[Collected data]
————————

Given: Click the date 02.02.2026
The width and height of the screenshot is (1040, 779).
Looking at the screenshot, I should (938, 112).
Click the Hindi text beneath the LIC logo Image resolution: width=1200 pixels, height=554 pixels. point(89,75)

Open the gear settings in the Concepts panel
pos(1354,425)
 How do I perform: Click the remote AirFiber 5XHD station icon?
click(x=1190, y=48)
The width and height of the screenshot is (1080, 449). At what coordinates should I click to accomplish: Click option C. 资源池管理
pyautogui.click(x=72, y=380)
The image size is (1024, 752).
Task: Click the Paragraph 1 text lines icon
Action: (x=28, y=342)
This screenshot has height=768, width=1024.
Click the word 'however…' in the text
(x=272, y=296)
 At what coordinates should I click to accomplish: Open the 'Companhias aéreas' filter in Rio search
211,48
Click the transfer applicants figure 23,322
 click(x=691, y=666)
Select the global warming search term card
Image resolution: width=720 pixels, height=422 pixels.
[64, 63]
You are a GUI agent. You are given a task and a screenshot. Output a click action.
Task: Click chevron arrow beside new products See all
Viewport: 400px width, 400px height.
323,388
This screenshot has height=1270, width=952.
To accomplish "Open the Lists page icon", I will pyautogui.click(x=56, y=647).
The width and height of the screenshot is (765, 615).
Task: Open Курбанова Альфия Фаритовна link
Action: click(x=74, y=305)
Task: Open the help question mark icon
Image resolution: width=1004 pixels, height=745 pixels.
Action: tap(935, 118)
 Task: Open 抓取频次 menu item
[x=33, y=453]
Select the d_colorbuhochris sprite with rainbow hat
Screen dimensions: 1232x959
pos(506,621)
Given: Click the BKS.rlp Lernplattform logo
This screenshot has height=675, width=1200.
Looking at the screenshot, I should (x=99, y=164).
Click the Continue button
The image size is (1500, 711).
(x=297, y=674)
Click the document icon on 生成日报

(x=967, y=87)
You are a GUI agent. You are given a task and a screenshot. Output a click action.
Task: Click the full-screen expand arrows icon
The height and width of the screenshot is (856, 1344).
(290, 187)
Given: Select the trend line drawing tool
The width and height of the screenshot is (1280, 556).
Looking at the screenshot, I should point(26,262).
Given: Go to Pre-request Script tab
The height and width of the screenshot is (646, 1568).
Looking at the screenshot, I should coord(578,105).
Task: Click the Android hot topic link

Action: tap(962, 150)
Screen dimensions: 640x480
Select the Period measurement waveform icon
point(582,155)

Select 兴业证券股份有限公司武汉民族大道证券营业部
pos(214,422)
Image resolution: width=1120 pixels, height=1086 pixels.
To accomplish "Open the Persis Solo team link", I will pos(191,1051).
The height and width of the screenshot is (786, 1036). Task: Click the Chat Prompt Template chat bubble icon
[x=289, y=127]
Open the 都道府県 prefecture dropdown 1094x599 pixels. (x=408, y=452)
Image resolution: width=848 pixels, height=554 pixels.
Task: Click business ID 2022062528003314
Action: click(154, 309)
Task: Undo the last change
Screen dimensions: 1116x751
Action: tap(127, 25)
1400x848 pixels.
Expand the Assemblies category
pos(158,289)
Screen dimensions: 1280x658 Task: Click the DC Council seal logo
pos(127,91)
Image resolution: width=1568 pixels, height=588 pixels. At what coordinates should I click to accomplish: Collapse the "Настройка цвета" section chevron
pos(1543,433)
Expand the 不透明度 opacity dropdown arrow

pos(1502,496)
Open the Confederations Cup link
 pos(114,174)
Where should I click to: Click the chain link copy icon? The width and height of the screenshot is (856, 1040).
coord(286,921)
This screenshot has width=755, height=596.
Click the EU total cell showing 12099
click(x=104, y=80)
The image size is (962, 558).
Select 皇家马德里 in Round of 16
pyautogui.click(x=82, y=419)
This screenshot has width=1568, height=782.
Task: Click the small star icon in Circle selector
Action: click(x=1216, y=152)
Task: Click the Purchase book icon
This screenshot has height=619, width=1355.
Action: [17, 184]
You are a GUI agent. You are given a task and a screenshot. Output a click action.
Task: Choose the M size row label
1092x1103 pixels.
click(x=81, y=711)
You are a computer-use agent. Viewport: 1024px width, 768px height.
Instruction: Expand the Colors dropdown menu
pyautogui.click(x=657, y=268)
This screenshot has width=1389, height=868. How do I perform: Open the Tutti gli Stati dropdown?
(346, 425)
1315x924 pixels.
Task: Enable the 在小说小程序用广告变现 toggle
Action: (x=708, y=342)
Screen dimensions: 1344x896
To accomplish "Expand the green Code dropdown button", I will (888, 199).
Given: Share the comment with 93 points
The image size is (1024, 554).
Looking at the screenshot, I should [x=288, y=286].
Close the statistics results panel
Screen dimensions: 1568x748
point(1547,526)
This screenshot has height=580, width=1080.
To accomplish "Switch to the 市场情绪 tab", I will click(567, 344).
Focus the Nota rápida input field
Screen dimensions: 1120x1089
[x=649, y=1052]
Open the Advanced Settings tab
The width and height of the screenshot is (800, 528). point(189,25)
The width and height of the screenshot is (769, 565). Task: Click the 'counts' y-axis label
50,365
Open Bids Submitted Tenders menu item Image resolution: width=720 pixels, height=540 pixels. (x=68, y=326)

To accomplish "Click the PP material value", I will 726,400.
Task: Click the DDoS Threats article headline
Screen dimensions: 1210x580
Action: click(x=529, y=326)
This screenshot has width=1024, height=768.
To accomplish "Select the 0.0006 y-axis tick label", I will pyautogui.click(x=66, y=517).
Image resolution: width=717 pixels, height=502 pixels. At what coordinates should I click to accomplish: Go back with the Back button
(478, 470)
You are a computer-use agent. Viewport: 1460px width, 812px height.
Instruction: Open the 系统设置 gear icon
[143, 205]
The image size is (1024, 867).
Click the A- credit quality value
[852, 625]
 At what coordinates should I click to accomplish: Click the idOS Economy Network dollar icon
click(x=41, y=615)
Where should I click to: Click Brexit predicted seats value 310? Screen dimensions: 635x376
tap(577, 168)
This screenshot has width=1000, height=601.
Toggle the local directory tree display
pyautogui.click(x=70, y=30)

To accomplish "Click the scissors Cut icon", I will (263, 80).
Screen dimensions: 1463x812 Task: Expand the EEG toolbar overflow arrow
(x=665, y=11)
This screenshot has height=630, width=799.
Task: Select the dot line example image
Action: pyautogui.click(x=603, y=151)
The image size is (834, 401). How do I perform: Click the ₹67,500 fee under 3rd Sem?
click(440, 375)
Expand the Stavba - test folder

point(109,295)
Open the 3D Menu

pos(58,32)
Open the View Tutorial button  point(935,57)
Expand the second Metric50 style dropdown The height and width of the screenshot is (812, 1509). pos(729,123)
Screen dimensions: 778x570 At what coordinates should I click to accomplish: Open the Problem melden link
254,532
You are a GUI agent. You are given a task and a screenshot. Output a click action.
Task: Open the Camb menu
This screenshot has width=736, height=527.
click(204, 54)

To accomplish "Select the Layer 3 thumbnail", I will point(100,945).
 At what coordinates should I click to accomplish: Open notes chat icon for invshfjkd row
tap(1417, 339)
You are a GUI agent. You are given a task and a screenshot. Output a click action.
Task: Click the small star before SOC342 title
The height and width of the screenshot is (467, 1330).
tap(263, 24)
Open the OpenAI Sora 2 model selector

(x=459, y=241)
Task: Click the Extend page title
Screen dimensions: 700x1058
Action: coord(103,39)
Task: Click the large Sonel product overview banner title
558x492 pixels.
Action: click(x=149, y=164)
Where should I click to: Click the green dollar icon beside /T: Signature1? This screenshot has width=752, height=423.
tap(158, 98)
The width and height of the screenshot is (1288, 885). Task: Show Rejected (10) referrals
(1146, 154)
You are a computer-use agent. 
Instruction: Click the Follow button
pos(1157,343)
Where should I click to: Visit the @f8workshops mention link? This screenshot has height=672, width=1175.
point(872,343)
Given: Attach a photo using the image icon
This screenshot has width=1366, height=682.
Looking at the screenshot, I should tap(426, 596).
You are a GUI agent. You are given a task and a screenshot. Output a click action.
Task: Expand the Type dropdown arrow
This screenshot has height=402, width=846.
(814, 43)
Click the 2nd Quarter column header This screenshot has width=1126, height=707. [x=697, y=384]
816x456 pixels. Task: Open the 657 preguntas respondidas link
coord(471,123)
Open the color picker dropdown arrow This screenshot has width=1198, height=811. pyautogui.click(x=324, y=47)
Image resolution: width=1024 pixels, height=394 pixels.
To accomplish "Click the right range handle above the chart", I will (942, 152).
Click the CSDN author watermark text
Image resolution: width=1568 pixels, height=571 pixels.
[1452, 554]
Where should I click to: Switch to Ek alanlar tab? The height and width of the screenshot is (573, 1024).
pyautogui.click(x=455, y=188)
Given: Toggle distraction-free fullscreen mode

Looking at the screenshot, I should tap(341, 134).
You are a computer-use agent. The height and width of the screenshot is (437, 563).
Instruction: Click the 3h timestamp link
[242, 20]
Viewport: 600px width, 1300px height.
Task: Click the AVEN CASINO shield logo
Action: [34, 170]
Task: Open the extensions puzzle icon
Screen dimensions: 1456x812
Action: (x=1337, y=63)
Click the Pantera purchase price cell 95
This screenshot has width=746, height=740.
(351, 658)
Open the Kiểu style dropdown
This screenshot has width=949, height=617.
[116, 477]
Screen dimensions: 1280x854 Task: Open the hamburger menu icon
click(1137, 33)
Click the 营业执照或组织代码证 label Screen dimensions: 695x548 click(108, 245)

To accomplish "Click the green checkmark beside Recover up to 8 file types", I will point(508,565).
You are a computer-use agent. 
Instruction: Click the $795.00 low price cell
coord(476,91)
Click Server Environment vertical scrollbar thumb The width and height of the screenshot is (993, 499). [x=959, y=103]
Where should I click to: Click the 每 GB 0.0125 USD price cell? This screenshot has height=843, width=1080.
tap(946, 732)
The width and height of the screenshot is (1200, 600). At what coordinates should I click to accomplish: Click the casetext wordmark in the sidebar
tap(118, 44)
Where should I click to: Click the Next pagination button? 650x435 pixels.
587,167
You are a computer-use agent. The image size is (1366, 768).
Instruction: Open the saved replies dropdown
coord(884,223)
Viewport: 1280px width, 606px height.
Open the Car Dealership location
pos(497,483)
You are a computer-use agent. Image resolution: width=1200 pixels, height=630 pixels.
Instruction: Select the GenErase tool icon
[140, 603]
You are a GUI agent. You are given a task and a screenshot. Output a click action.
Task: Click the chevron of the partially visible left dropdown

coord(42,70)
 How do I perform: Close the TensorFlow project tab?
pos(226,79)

————————

__WORK TO COMPLETE__
In the records above, the line with "Select the global warming search term card" marks the start and the line with "Given: Click the BKS.rlp Lernplattform logo" marks the end; copy that stretch exactly, both lines included, and nothing else.

__EXERCISE RESPONSE__
Select the global warming search term card
Image resolution: width=720 pixels, height=422 pixels.
[64, 63]
You are a GUI agent. You are given a task and a screenshot. Output a click action.
Task: Click chevron arrow beside new products See all
Viewport: 400px width, 400px height.
323,388
This screenshot has height=1270, width=952.
To accomplish "Open the Lists page icon", I will pyautogui.click(x=56, y=647).
The width and height of the screenshot is (765, 615).
Task: Open Курбанова Альфия Фаритовна link
Action: click(x=74, y=305)
Task: Open the help question mark icon
Image resolution: width=1004 pixels, height=745 pixels.
Action: tap(935, 118)
 Task: Open 抓取频次 menu item
[x=33, y=453]
Select the d_colorbuhochris sprite with rainbow hat
Screen dimensions: 1232x959
pos(506,621)
Given: Click the BKS.rlp Lernplattform logo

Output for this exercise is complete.